#### Prompt
Extract precisely the lines of the entries below, from the first line through the line containing "Task: Download Morocco Garmin map".

#### Data records
########

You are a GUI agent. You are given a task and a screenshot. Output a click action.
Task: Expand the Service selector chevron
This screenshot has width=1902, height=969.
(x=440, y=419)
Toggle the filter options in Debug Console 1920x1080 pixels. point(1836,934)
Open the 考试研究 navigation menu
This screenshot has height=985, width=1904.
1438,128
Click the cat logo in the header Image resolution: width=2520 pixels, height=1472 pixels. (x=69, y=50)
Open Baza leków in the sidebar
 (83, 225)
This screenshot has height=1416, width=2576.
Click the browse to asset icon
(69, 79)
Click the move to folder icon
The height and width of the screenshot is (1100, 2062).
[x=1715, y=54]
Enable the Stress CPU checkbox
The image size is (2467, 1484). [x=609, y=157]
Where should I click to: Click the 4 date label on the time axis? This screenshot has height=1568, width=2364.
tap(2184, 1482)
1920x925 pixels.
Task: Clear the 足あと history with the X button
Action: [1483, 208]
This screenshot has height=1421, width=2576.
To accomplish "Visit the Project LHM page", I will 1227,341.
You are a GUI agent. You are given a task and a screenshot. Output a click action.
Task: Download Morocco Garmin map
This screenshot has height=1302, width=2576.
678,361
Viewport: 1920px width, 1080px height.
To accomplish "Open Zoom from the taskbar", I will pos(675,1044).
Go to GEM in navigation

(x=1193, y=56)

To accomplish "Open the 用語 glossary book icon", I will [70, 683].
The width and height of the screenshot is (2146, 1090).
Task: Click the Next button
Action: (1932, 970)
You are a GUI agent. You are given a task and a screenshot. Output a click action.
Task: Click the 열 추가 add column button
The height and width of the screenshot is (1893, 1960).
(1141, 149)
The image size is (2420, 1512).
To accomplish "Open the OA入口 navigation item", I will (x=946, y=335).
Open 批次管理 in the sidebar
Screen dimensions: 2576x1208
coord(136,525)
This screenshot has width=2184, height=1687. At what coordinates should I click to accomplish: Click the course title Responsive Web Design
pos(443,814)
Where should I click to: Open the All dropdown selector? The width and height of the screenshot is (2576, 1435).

########

#### Exercise solution
You are a GUI agent. You are given a task and a screenshot. Output a click action.
Task: Expand the Service selector chevron
This screenshot has width=1902, height=969.
(x=440, y=419)
Toggle the filter options in Debug Console 1920x1080 pixels. point(1836,934)
Open the 考试研究 navigation menu
This screenshot has height=985, width=1904.
1438,128
Click the cat logo in the header Image resolution: width=2520 pixels, height=1472 pixels. (x=69, y=50)
Open Baza leków in the sidebar
 (83, 225)
This screenshot has height=1416, width=2576.
Click the browse to asset icon
(69, 79)
Click the move to folder icon
The height and width of the screenshot is (1100, 2062).
[x=1715, y=54]
Enable the Stress CPU checkbox
The image size is (2467, 1484). [x=609, y=157]
Where should I click to: Click the 4 date label on the time axis? This screenshot has height=1568, width=2364.
tap(2184, 1482)
1920x925 pixels.
Task: Clear the 足あと history with the X button
Action: [1483, 208]
This screenshot has height=1421, width=2576.
To accomplish "Visit the Project LHM page", I will 1227,341.
You are a GUI agent. You are given a task and a screenshot. Output a click action.
Task: Download Morocco Garmin map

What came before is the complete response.